### [What you have to do]
Your answer must hold only the lines below from the line containing "The width and height of the screenshot is (1024, 538)." through the line containing "Select the Sonntag", each reproduced exactly.

### [Input data]
::::
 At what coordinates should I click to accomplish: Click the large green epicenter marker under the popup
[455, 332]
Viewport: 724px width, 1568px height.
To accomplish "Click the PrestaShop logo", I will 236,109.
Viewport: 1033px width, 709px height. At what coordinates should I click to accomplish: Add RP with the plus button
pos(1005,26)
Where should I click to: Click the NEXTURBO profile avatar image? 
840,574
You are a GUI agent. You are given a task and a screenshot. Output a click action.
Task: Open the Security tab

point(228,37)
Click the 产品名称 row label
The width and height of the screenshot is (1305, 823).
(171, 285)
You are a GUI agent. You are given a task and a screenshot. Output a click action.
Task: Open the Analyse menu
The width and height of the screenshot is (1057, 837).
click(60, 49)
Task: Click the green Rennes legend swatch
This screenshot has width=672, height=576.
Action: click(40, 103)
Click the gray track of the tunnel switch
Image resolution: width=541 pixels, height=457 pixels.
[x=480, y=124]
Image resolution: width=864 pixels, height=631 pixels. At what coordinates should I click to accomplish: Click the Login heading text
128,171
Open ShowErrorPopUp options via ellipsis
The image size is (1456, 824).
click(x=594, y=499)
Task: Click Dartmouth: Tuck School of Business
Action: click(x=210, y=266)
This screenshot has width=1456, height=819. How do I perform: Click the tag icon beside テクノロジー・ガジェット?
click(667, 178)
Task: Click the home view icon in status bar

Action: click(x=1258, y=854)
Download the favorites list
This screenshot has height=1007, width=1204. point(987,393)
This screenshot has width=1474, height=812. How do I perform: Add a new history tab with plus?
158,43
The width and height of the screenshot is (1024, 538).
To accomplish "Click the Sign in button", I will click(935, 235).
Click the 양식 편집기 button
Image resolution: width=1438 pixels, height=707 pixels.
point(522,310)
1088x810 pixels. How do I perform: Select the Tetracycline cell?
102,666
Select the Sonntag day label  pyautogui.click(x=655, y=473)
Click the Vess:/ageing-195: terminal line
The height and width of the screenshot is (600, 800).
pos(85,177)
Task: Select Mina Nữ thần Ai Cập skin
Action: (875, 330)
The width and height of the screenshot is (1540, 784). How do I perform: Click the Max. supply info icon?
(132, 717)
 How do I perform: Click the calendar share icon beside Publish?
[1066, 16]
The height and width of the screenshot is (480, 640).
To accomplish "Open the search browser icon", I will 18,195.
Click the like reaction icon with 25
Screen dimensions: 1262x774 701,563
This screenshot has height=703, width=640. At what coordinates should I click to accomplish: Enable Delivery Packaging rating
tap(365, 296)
::::
### [Output for this exercise]
The width and height of the screenshot is (1024, 538).
To accomplish "Click the Sign in button", I will click(935, 235).
Click the 양식 편집기 button
Image resolution: width=1438 pixels, height=707 pixels.
point(522,310)
1088x810 pixels. How do I perform: Select the Tetracycline cell?
102,666
Select the Sonntag day label  pyautogui.click(x=655, y=473)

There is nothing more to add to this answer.